Riona Kemper wrote: "I've read the third book and still think putting Katniss back into the arena was pretty weak. There were a lot of ways to advance the story that would have been more interesting than just hitting the reset button."

Yes! Thank you.


message 20: by Elizabeth (new)

Elizabeth haha just read the first sentence. " Don’t you hate it when you accidentally start a political uprising?" and just laughed and cant stop laughing its not even that funny. I see the point it would suck, but i just dont see the likelihood and thats what makes it funny. I'm not explaining myself that good ahh can't explain sorry :D good review. :)


message 21: by Nicole (new)

Nicole Neustadt I can agree with some of the points you have made and can see where you are coming from. However, I really do enjoy the ending to the Quarter Quell. I like how Katniss and Peeta are kept in the dark about the outcome of this game because the two of them are the faces of the rebellion. I agree with how you say the later part of the book copies the plot of the first book, but Collins is able to save it by adding in the way the rebels have planned to end the games short, capture Katniss, Peeta, and a few others to help add fire to the brewing rebellion and ultimately take down the capitol. The way Katniss is able to outsmart the game makers and President Snow once again is kind of humorous especially how in the first part of the book Katniss is trying to fulfill everyone of President Snow's wishes.

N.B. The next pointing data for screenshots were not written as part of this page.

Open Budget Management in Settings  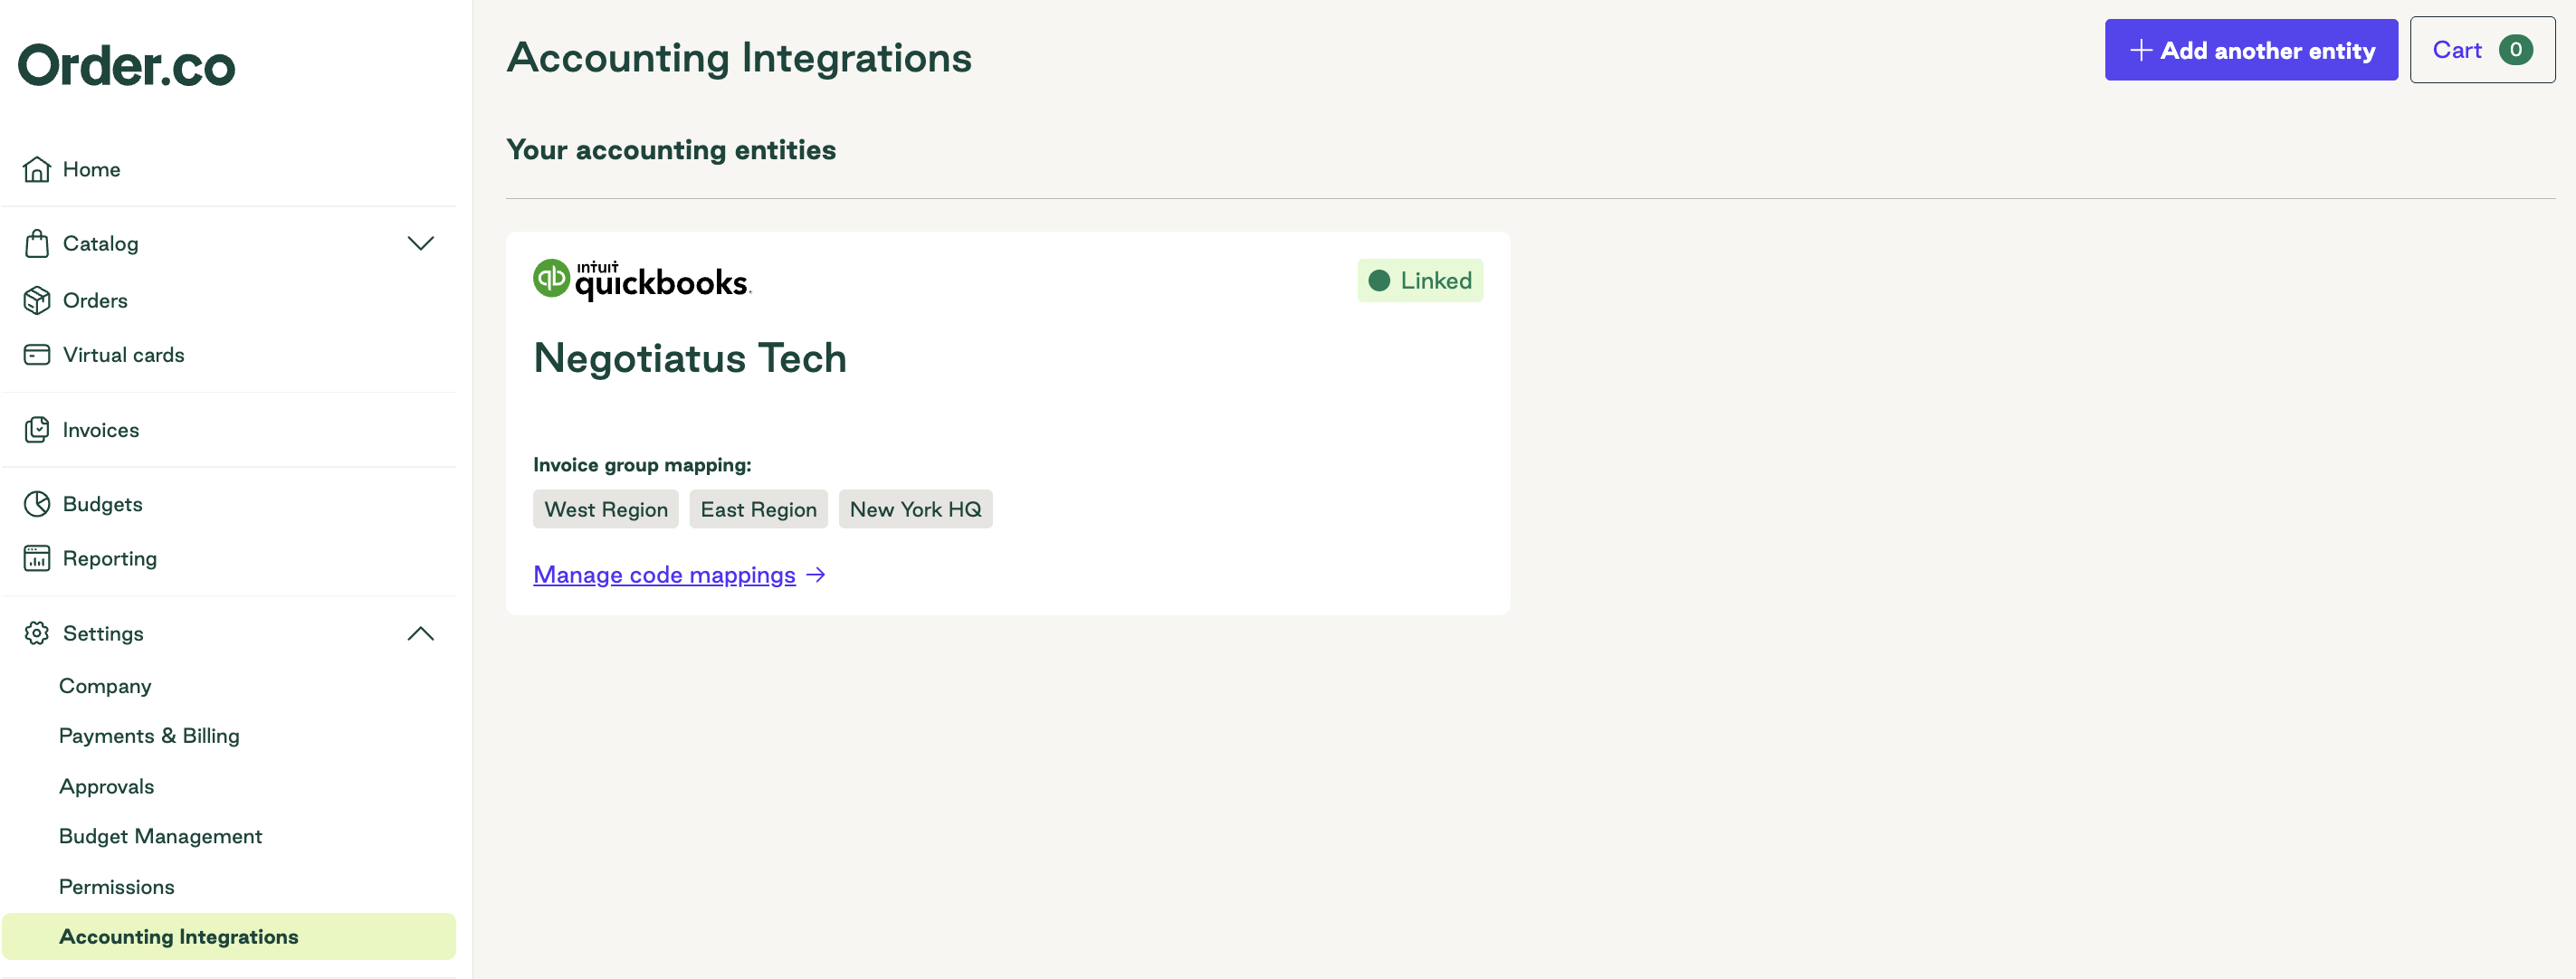pyautogui.click(x=160, y=836)
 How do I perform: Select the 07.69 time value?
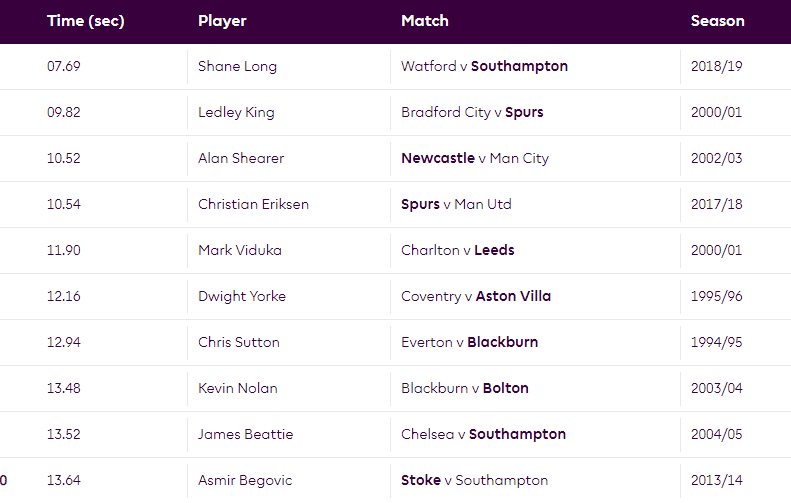click(x=64, y=66)
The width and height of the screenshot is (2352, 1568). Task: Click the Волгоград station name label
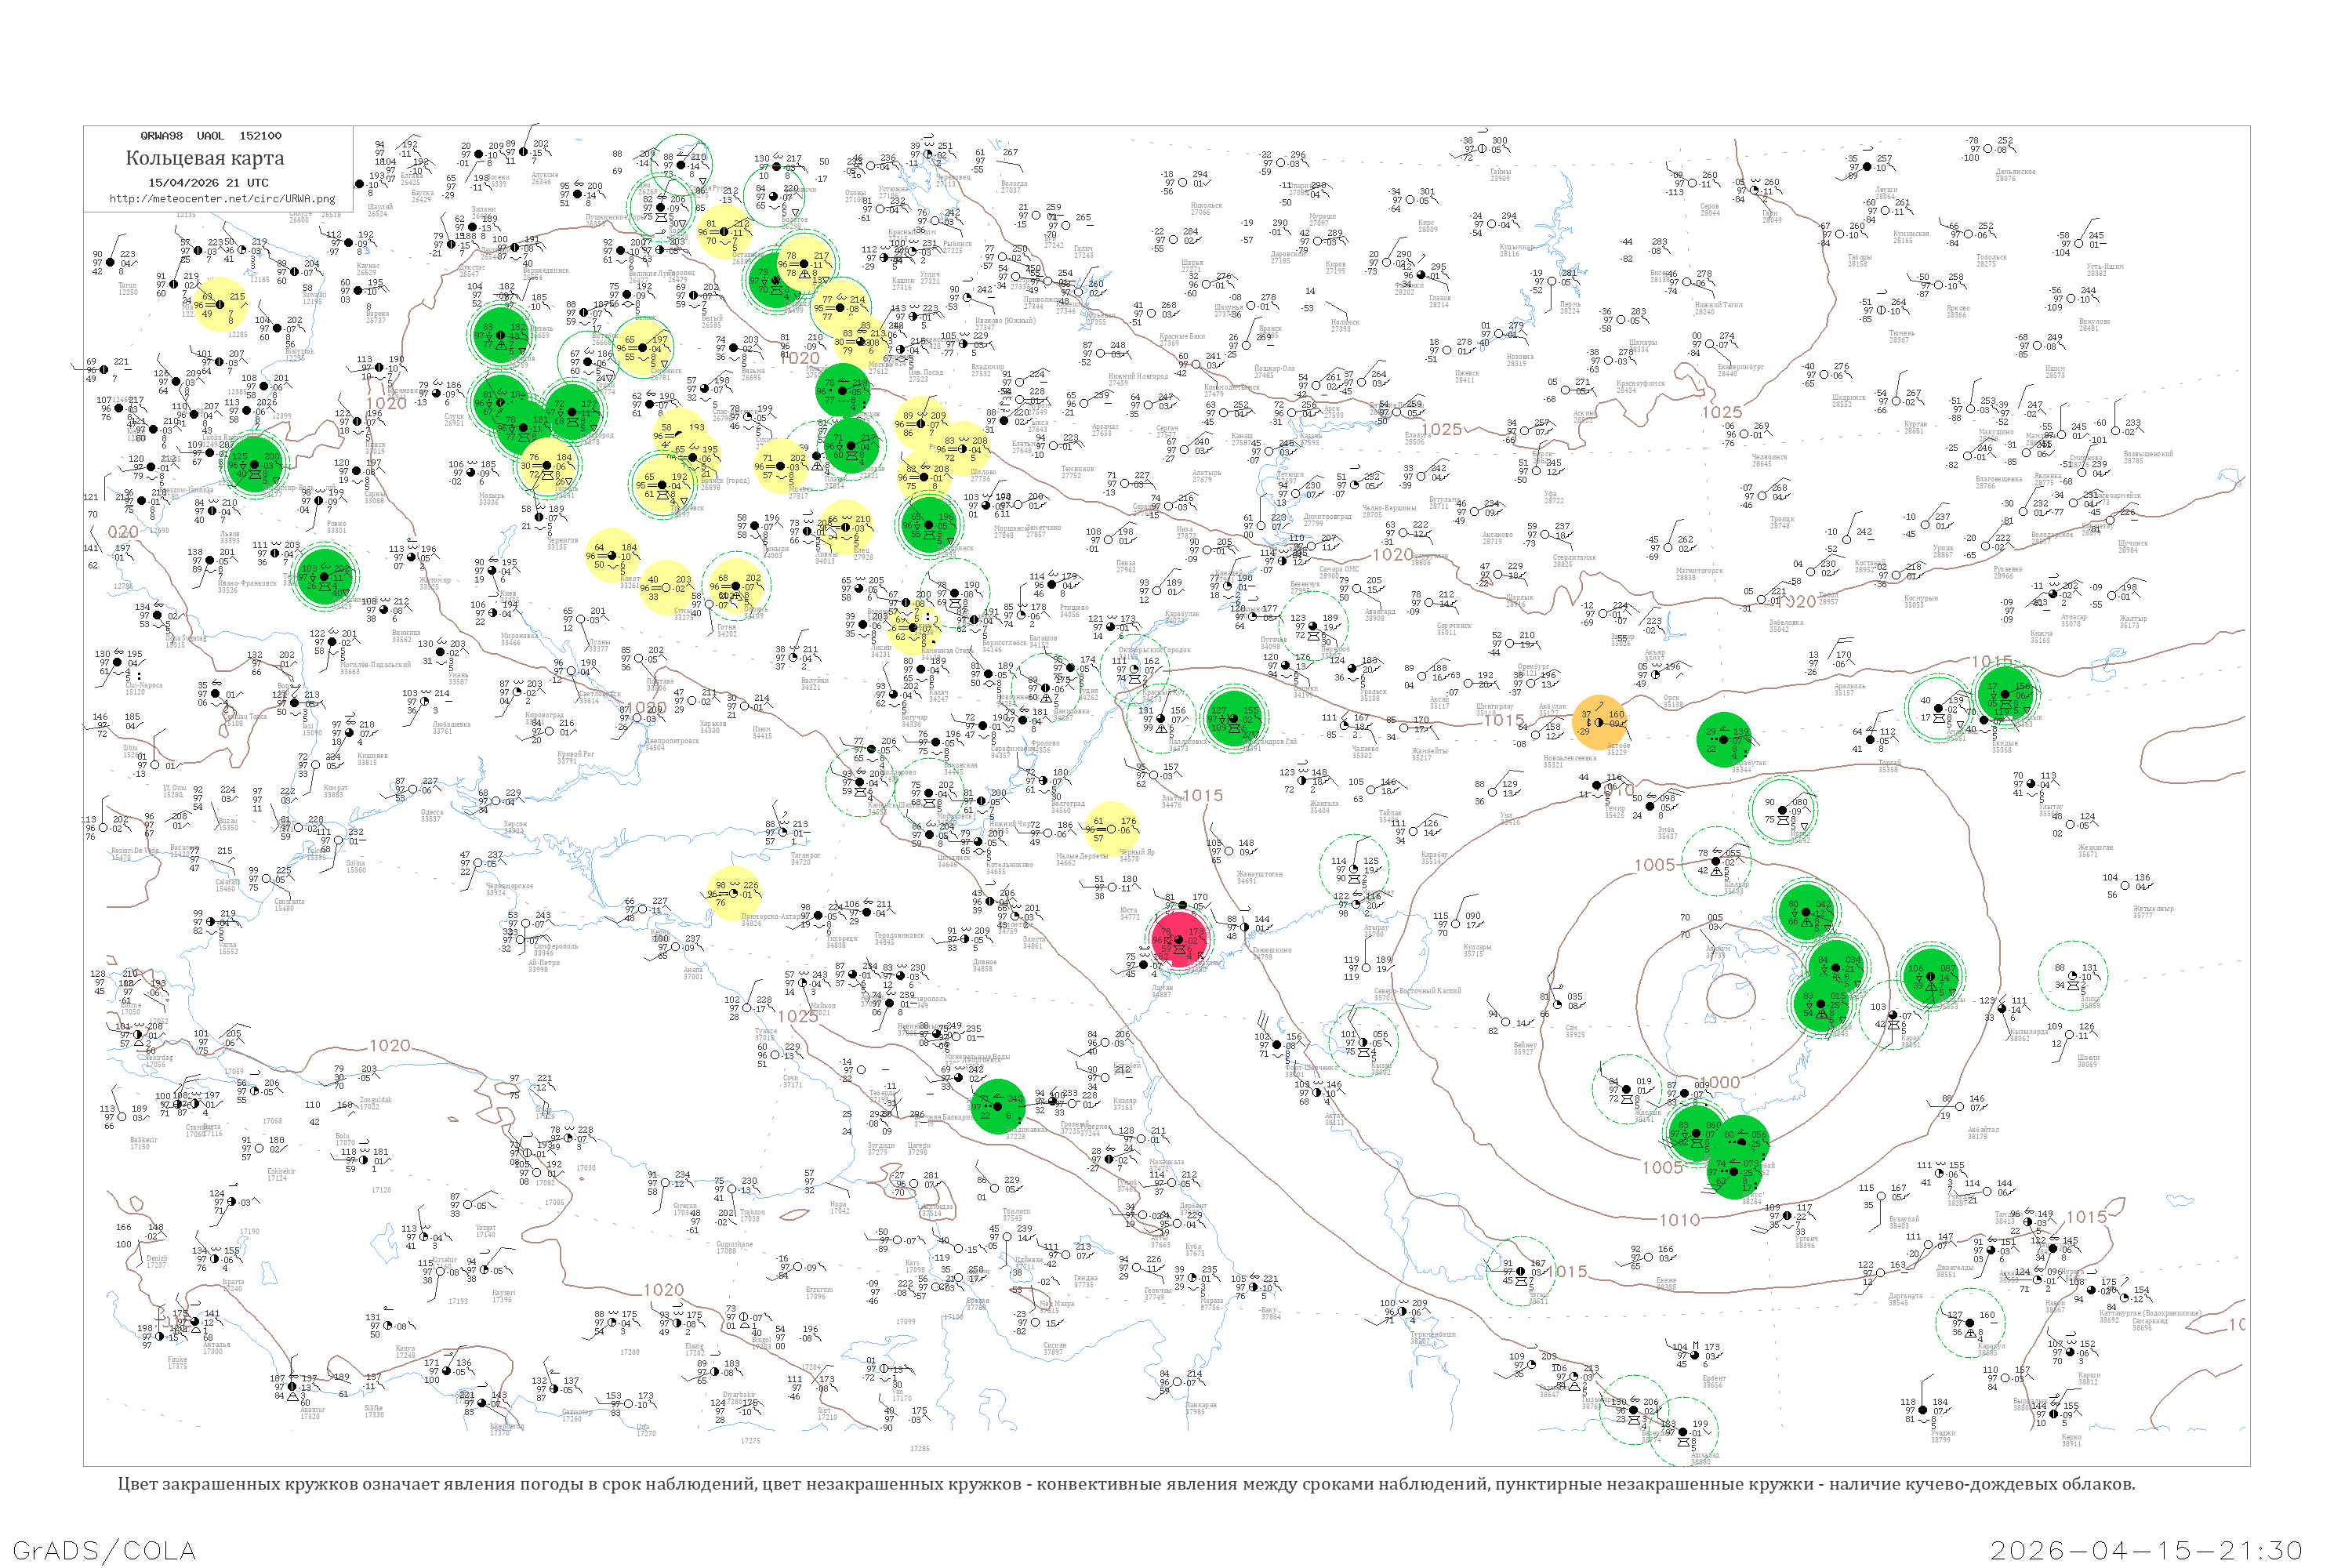[1067, 804]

message 22: by Jordon (new)

Jordon Muse I agree with you 100%. I found it ironic as well as humorous that Katniss finds herself a revolutionary leader. It is hard to believe that she is so out of the loop that she does not realize that a revolution is going on. It is harder to believe that whole movement decided to keep their symbol/spokesperson out of the loop. When she was picked again to go the games I was like “Here we go again”. I hope she becomes more involved in the next book.


message 23: by Matthew (new)

Matthew Gobin I agree, sometimes the book dissapointed me and other times I was completely ecstatic about it. I didn't like how the games ended completely but it was meant to be. My favorite part was when she used the lighting to destroy the games. The arena was also very strange but made the book an intense read.


message 24: by Claire (new)

Claire Thanks for articulating what I had kind of instinctively felt upon reading CF- I was disappointed that I was going to have to read another round of the arena. I would much rather have watched Katniss evolve into her rebel role in a more organic way. It seemed like there were so many opportunities for that, what with her on the train touring all of the Districts. Going back to another round of hunger games felt like kind of a cop-out, though to be fair I haven't read the final book yet. Perhaps it will be more satisfying...


message 25: by Kemper (new)

Kemper Claire wrote: "Thanks for articulating what I had kind of instinctively felt upon reading CF- I was disappointed that I was going to have to read another round of the arena. I would much rather have watched Katni..."

If you felt like me about those points then you probably are gonna be let down by the third one too. But hopefully you'll like it better than I did.